Capítulo III: Paraibuna
Paraibuna é o rio que banha Juiz de Fora. O capítulo mostra
como “doenças, necessidades, obrigações, compromissos, acaso, destino [...]
fizeram convergir para o Rio de Janeiro gente da família” do pai e mãe do
autor. “Os parentescos e amizades começaram a tecer a teia dos conhecimentos e
dos amores.” O capítulo começa retomando a história dos avós maternos na década
de 1880. Em 1883 vem ao mundo sua terceira filha, Diva Mariana (sinhá Pequena),
mãe do autor. A família vai viver na Fazenda do Bom Jesus, “onde tudo era
róseo, abundante, sem trabalho, nem ralho, sem barulho nem matinada. Paraíso
terrestre, ilha da Utopia, Pasárgada onde elas eram não amigas, mas filhas do
rei”. No fim da década de 1890 uma doença nos olhos da mãe de Nava faz com que
a família venha para o Rio para ela se tratar com o dr. Moura Brasil (“Senão,
cegueira...”), instalando-se num casarão no Andaraí. Estamos na belle époque
(“O que teria sido ao justo essa belle époque? Diferente das outras épocas?
Melhor? [...] Teria sido ao menos bela?”)
Em 1896 o pai de Nava, José Pedro da Silva Nava, vai para a
Bahia estudar farmácia e medicina e no ano posterior transfere-se para a
capital federal. Em 1898 forma-se em farmácia e com o dinheiro de sua Farmácia
Nava custeia os estudos de medicina, colando grau em dezembro de 1901. Em 14 de
junho de 1902 os pais de Nava se casam. O casal muda-se para o povoado do
Sossego no interior mineiro, onde o pai passa a clinicar, apadrinhado por um
fazendeiro. Diva, ao fim da gravidez, vai para a casa da mãe em Juiz de Fora,
onde nasce Pedro Nava. Pouco depois o pai vem se instalar nessa cidade mas
“assim que conheceu melhor a sogra rural, escravocrata, dominadora e violenta,
tomou-lhe horror”. Nava criança tem seu primeiro contato com a “revelação da
morte, da podridão, do aniquilamento, do fim, do nada”. Um fato notável em sua
infância é a passagem do cometa Halley, “uma bola luminosa com uma cabeleira
cintilante.
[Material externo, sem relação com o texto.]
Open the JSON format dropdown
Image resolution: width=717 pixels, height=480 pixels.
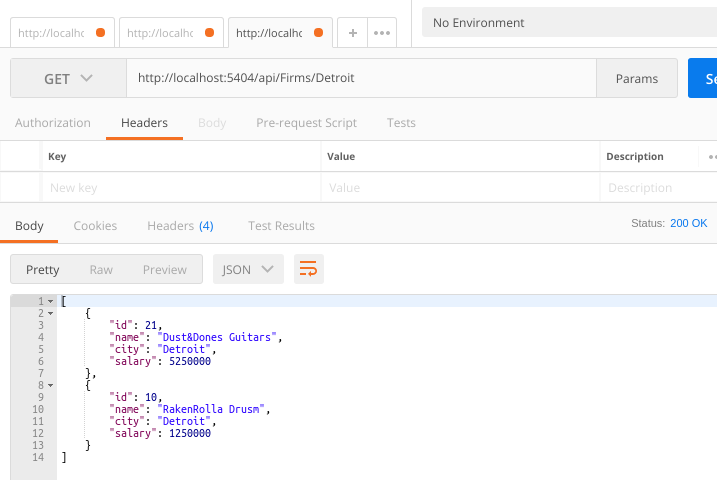point(248,269)
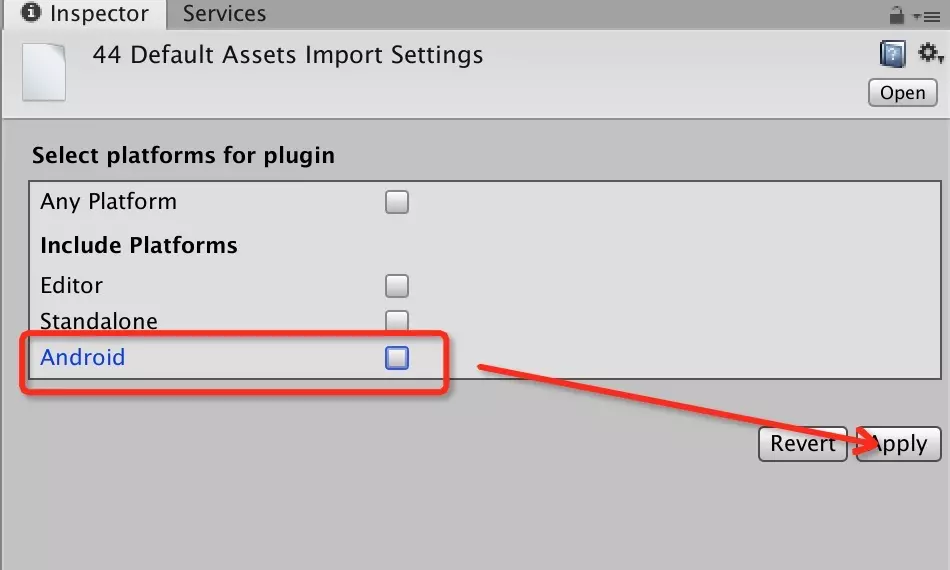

Cegava a quem o olhasse diretamente, sem óculos escuros.” O primo
prognostica o fim do mundo “e a ideia cataclísmica do fim [...] habitou minha
alma desde então”. Em Juiz de Fora o pai de Nava exerce as funções de diretor
de higiene, presidente do Liceu de Artes e Ofícios, professor da Escola de
Odontologia do Granbery e diretor do Hospital de Isolamento Santa Helena”. No
final do capítulo, o pai, “farto da sogra, farto de fazer oposição, farto [...]
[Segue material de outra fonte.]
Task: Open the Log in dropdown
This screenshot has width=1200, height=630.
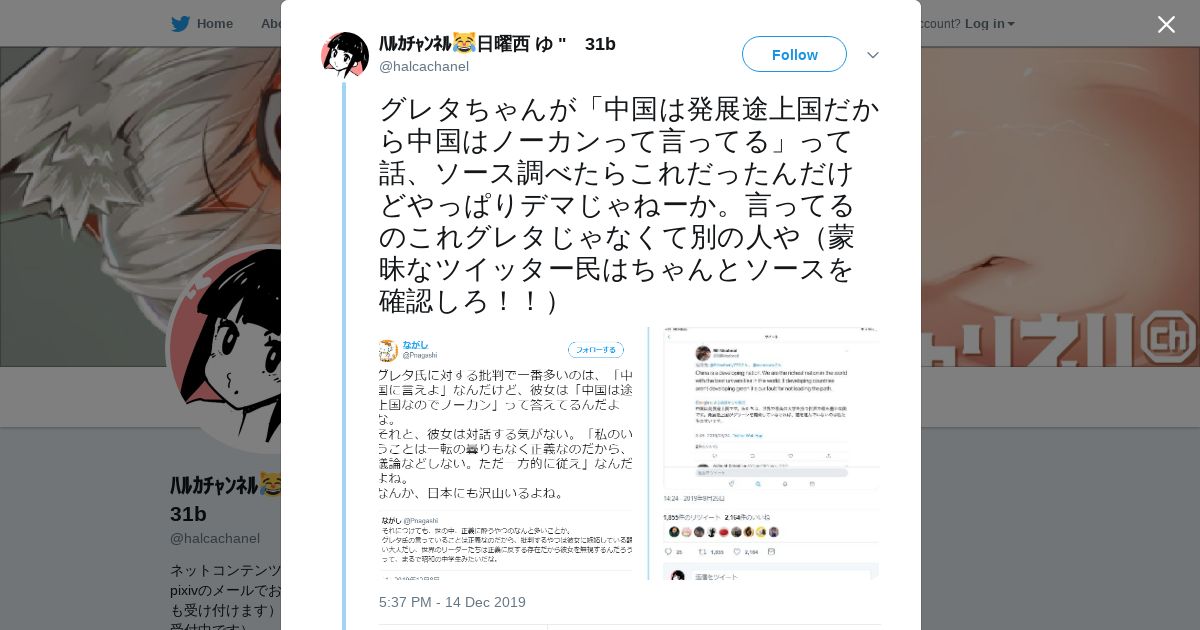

das picuinhas e perseguições miúdas da situação municipal”, resolve se mudar
com a mulher grávida e três filhos para o Rio de Janeiro, instalando-se na rua
Aristides Lobo, bairro do Rio Comprido.
Capítulo IV: Rio Comprido
Neste capítulo o autor recorda sua infância no Rio Comprido
valendo-se das “chaves da memória que serviram ao nosso Machado, a Gérard de
Nerval, a Chateaubriand, a Baudelaire, a Proust”. Fala sobre as ruas noturnas, crepusculares,
matinais; o “sistema de rendas de ferro [gradis, escadas de ferro, portas,
ornatos, quiosques, balaústres, estatuetas, pavilhões] que enfeita
fabulosamente o Rio de Janeiro e faz dele uma das cidades mais ricas do mundo
em matéria de serralheria”; os vendedores de rua com seus pregões
característicos (peixeiros, tripeiros, vassoureiros, doceiros, baleiros,
sorveteiros); o Carnaval de 1910 ou 1911 (“velhas fantasias que não existem
hoje”); as reuniões de família, com parentes vindos “de pontos diversos da zona
norte”, dessas “ruas cheias de famílias de militares, de funcionários em
exercício, de viúvas de aposentados, de cartomantes, de tendas espíritas, de
terreiros de candomblé, de cantigas ao sol, de namoros à lua, de modinhas
suburbanas, do samba em gestação”; o desabrochar de um amor que nunca o deixou:
“o amor dos livros, o amor da leitura”; os bondes de burro ("me lembro dos
bondes de burro com seus poucos bancos, com o condutor e o cobrador, os dois
sem farda, de terno velho, colarinho duro, chapéu de lebre, ou chile, ou
bilontra — e a bigodeira solta ao vento carioca"); o cinematógrafo Kinema
iluminado com lâmpadas vermelhas porque "não ficaria bem uma sala de breu,
com damas e cavalheiros"; a avenida Central em construção; passeios por diferentes
bairros cariocas, como Santa Teresa, Flamengo, Botafogo e Copacabana. O
capítulo culmina com a morte do pai de Pedro Nava, em 30 de julho de 1911,
deixando a viúva e filhos "a nada, mão na frente e outra atrás".
PS. Você encontrará este mesmo resumo na Wikipédia, o que não quer dizer que copiei de lá. Ao contrário, eu criei o verbete lá!